He also wanted her to come to his house after dinner. Despite his insistent invitations, she said she wouldn’t go. She wouldn’t play his game. Calling her “a stubborn one,” he quickly and quietly reached out and touched her shoulder, “like a hypnotist using touch to direct the current of his will.” But, with Teffi, his will met resistance. It couldn’t penetrate her, and so it shot back to him. Every time he touched her, his body shook with a spasm and he uttered a groan of physical pain. He was unable to dominate her, as he did the tsarina and so many ladies-in-waiting. Teffi even laughed at him. “You may be laughing,” he told her. “But do you know what your eyes are saying? Your eyes are sad.” This got her attention. “Don’t you know we all love sweet tears,” he continued, “a woman’s sweet tears?”

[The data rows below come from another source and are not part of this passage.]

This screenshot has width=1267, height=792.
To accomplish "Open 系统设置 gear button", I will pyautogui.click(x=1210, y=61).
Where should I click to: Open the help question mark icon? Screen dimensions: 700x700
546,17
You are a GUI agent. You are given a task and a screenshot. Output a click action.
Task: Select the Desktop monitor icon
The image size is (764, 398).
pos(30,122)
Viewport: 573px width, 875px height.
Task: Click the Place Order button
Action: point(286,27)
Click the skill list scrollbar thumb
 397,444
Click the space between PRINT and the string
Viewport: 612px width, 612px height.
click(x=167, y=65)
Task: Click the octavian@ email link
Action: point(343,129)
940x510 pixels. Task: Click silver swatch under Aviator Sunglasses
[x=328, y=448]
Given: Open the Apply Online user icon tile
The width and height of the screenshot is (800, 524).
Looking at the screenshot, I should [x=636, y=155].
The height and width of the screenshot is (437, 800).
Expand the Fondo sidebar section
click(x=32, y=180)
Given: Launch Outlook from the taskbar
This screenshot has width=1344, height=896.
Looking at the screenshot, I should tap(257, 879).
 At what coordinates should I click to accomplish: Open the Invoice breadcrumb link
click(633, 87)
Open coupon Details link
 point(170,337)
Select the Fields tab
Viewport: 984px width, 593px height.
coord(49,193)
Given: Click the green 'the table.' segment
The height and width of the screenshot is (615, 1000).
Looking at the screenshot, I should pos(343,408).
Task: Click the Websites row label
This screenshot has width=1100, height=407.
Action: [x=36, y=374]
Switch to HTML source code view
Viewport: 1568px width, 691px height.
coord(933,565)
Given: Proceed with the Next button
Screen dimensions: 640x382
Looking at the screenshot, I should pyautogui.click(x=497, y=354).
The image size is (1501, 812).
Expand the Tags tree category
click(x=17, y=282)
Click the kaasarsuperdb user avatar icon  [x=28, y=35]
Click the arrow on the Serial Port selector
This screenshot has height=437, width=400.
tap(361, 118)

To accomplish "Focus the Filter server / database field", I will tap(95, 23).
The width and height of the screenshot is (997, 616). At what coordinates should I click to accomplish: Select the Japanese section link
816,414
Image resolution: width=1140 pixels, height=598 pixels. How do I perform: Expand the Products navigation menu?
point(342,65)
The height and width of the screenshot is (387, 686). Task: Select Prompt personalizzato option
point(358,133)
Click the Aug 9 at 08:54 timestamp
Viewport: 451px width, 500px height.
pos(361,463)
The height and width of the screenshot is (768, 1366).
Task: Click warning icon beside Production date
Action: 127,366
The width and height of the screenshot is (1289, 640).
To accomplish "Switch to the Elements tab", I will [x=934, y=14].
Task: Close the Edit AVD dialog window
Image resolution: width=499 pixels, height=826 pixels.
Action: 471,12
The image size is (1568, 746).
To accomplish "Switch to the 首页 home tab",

“I know everything,” he told her. She asked him what he knew. “I know how love can make one person force another to suffer. And I know how necessary it can be to make someone suffer. But I don’t want you to suffer. Understand?”
She didn’t understand. She thought much of what he said was delirious babble. “God . . . prayer . . . wine,” he kept repeating. But she admitted Rasputin was truly out of the ordinary, and she agreed to go to a second dinner where he’d be. By the end of that evening, Teffi knew this wasn’t a straightforward business at all. Rasputin wasn’t what people said he was, neither the haters nor the lovers. “Howling inside him was a black beast,” Teffi observed. Someone started playing music and Rasputin got up to dance. And when he danced, circling round and round, his face tense and bewildered, his movement frenzied, “the spectacle was so weird, so wild, that it made you want to let out a howl and hurl yourself into the circle, to leap and whirl alongside him for as long as you had the strength.” Such was his power, his intoxicating personality. For a moment she was a believer.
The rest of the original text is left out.